━━━ Texte source ━━━
L'idéal est de reprendre à soi, importer le lien, ici, en un petit écran direct, et bidouiller le langage codé pour l'épurer de toutes scories que l'on vous file avec l'extrait importé, scorie en lui-même mais, vu d'ici, il reste ça:
J'ai du lutter, longtemps, je lutte encore pour ne pas avoir Sardou en tête, à la simple évocation du Connemara. Il fonctionne en moi comme un intrus, émergeant, que l'on voudrait aisément voir mort, poignardé dans sa baignoire...
"au connemara on sait tout le prix du silence!"
Impossible de prononcer "terre brûlée, au vent, des landes de pierres..." sans avoir la musique et la bobine à Sardou, fils de Jackie.
Je continue, dans la série "comment on se construit", j'ai grandi avec ça, entre autre... une partie pour le tout. Mais celle-là me touche. On connaît peu l'homme derrière les paillettes. Le personnage est complexe, tragique, coincé dans une représentation de soi qui sans doute est loin, tiraillé entre plusieurs cultures... sa mère jouait dans l'orchestre de Pablo Casals, son père était cinéaste, là on le voit chanter une reprise de Bob Marley, paroles retravaillées, adaptées, mais devant se confronter à l'antithèse de l'endroit même où il les expose: "Mon île est triste c'est une plateforme d'acier... " L'homme est en costume, noeud papillon, au bord d'une piscine... "la mer d'iroise?"
━━━ Contenu des données ━━━
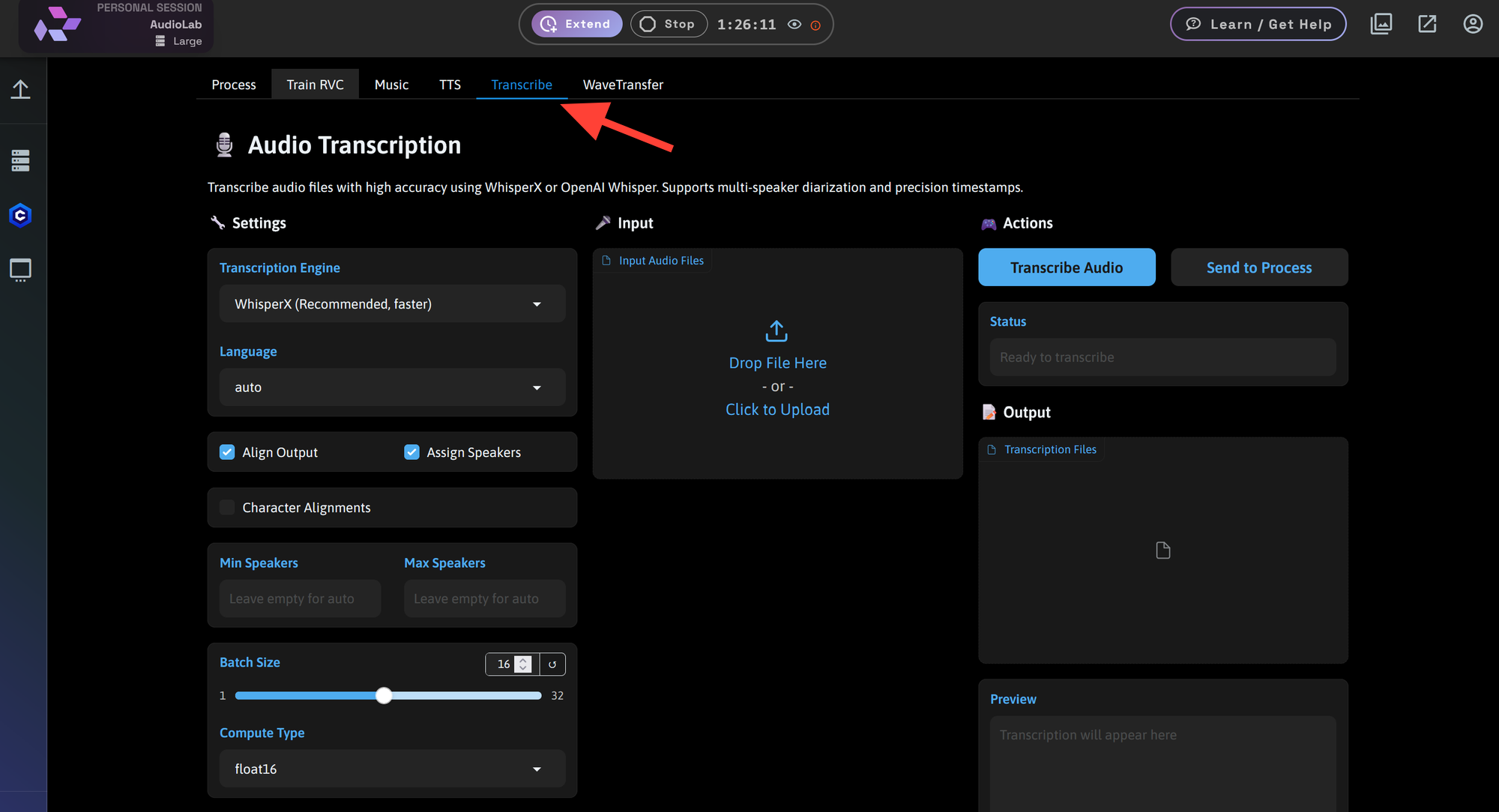Switch to the Train RVC tab
Image resolution: width=1499 pixels, height=812 pixels.
pyautogui.click(x=315, y=84)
━━━
▶ **Consignes**:
1: Remplacez "intrus" par "étranger" dans le passage du texte sur Sardou et le Connemara qui commence aux mots "L'idéal est de" et se termine après "fils de Jackie.", puis donnez ce passage.
2: Poursuivez le texte sur Sardou et le Connemara à partir de l'endroit où il s'interrompt, s'il vous plaît.
Le matériel fourni n'est pas nécessaire.

▶ **Réponses rédigées**:
1:
L'idéal est de reprendre à soi, importer le lien, ici, en un petit écran direct, et bidouiller le langage codé pour l'épurer de toutes scories que l'on vous file avec l'extrait importé, scorie en lui-même mais, vu d'ici, il reste ça:
J'ai du lutter, longtemps, je lutte encore pour ne pas avoir Sardou en tête, à la simple évocation du Connemara. Il fonctionne en moi comme un étranger, émergeant, que l'on voudrait aisément voir mort, poignardé dans sa baignoire...
"au connemara on sait tout le prix du silence!"
Impossible de prononcer "terre brûlée, au vent, des landes de pierres..." sans avoir la musique et la bobine à Sardou, fils de Jackie.

2:
Comme chez Sardou, où le "prix du silence" jure devant le tumulte, le bruit et la fureur de cet orchestre clinquant, froid, avec son solo de clavier électrique tentant d'imiter un violon modulant ou un tin-whistle, on est dans une rupture complète du lien entre la parole et le texte... voyez par vous-même: un ouvrier sur un derrick pétrolier, chanté par un costard tiré à 4 épingles devant une piscine grand luxe, carte postale...
(je peine à conserver des liens vidéos durables sur ce post... la machine elle-même, blogger/google, me l'empèche,un lien vers la vidéo, sur youtube.be (belge) ne peut être intégré, rendant sa diffusion limitée, cet article perdant l'accés des liens vidéos selon le pays de connexion où vous êtes...)
Les livres présents dans le lieu d'exposition posent la même question, de la réalité augmentée, (le livre étant le premier objet de réalité augmentée, une vieillerie contrairement à ce que l'on tente de nous faire croire). "En canoé sur les rivières du nord" de Stevenson parle de ça, d'un rapport à la nature que l'on veut brut, vierge, mais d'un rapport et d'une appréhension qui se fait avec les outils laissés... Trenet, Sardou, Joe Dassin... et derrière ces trois là, le Spectre (007) de l'Amérique... "La mer", un tube dit "américain"... Joe dassin... "L'amérique, l'amérique, je veux l'avoir et je l'aurais..." et Sardou... avec, encore une fois, une archive ci-dessous: un monument de la Culture Française Môsieur, et qui ne pouvait exister qu'ici, et qui en est le plus "pur" produit... en lien avec notre sujet, avec, en plus, une belle leçon de chorégraphie kinétique, observez les gestes, sont-ils naturels?
Moi, dans mon canoë, j'avais en tête, souvent, le générique de Tom Sawyer... "C'est l'amérique, le symbole de la liberté..."
Je vous le remets, ici, sur la table...
Ah! si les Ricains n'étaient pas là, les Japonais n'en auraient pas fait des dessins animés...
Et puis il y a ça...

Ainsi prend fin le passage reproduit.